══ DATA PROVIDED ══

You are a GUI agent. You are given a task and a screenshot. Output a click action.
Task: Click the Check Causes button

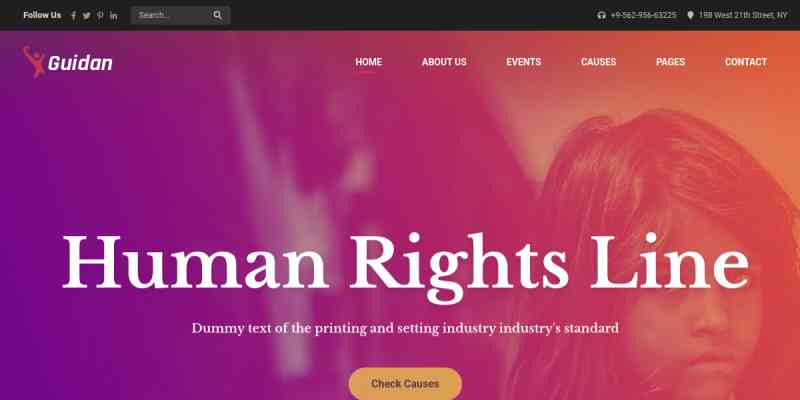point(405,384)

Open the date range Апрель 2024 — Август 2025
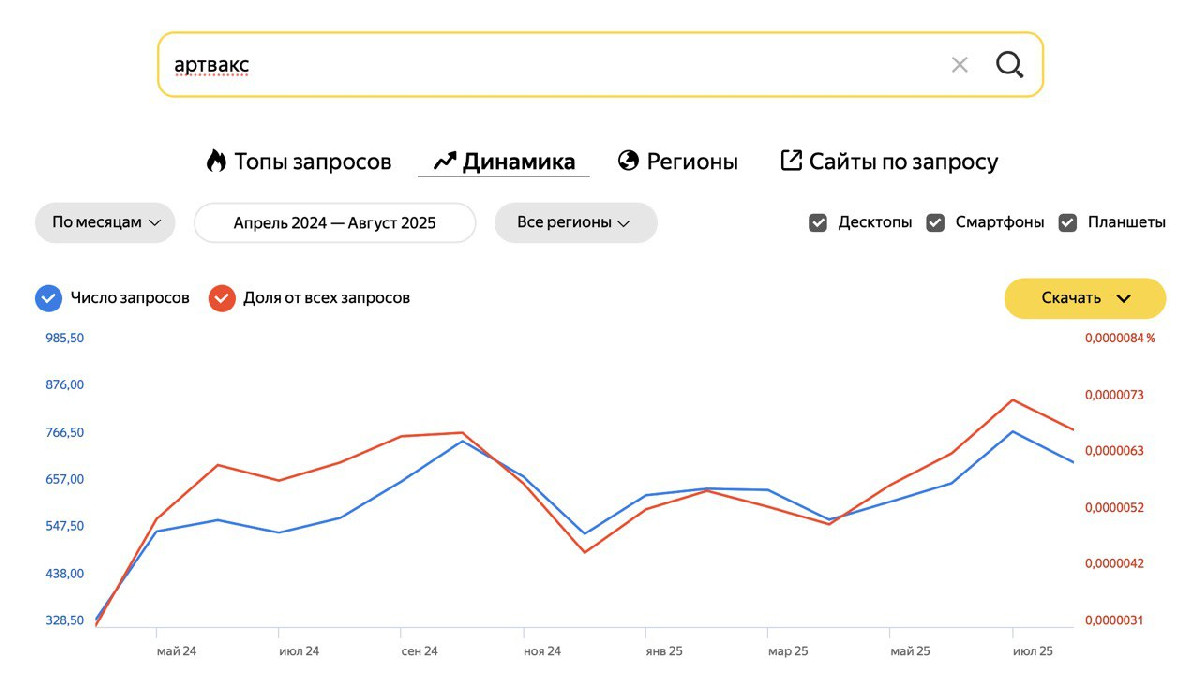[335, 223]
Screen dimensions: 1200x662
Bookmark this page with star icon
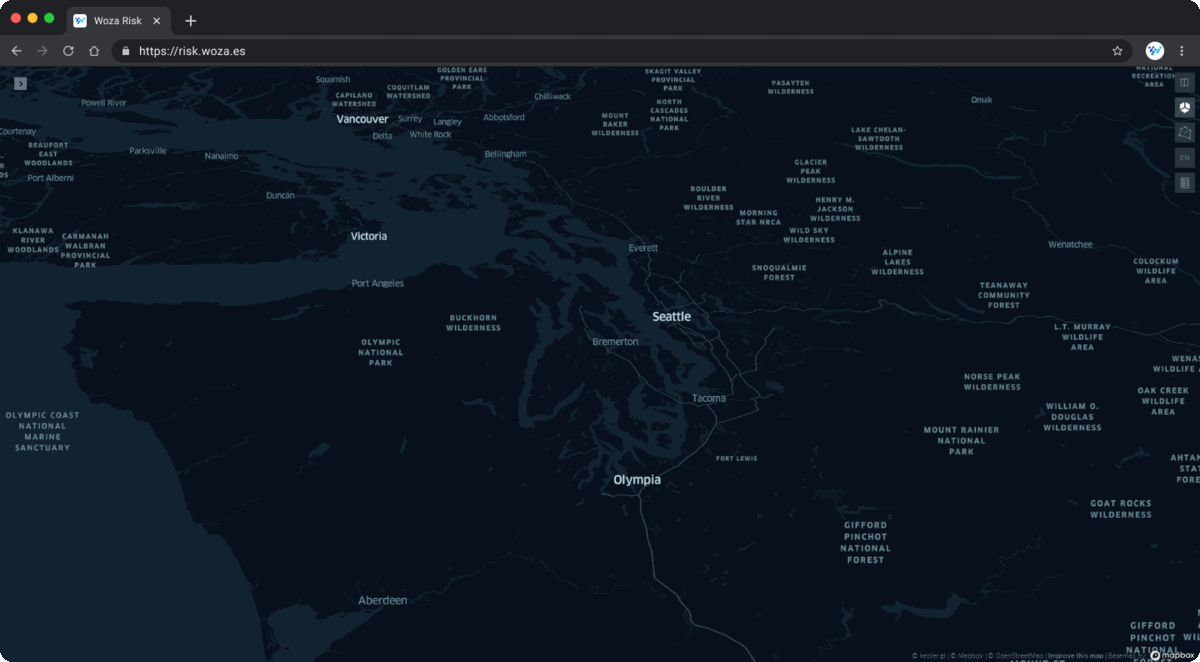tap(1117, 50)
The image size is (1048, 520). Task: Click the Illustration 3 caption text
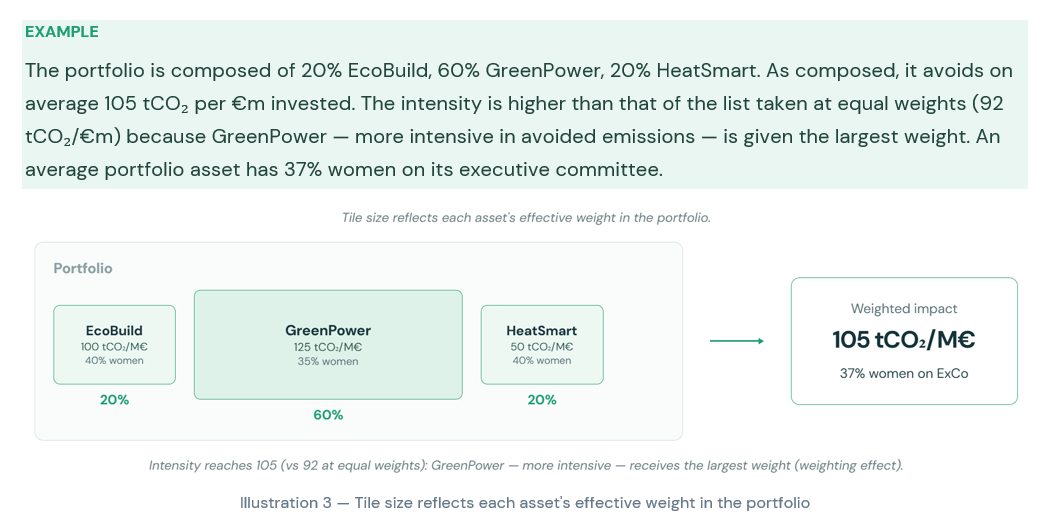(525, 503)
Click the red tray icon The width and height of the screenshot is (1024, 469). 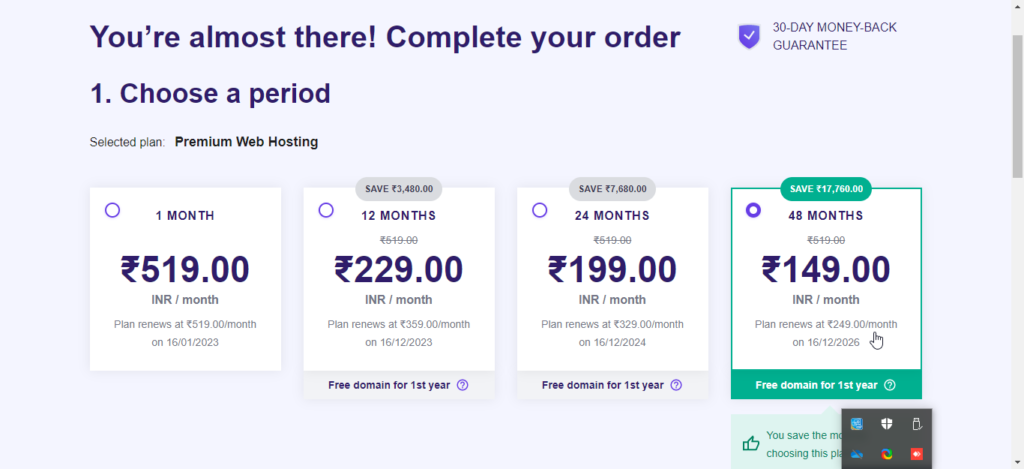tap(916, 454)
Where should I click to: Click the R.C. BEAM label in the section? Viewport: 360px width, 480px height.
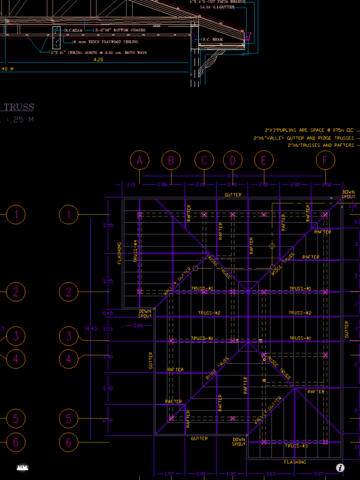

═══

» **EXERCISE INSTRUCTIONS**
Put every line of the records, from the first line up to and including the line with "tap(1117, 50)", into a JSON list of strings with one string per line and no blank lines. Leave the pictures out.

» **EXERCISE RESULT**
[
  "You are a GUI agent. You are given a task and a screenshot. Output a click action.",
  "Task: Click the Check Causes button",
  "point(405,384)",
  "Open the date range Апрель 2024 — Август 2025",
  "[335, 223]",
  "Screen dimensions: 1200x662",
  "Bookmark this page with star icon",
  "tap(1117, 50)"
]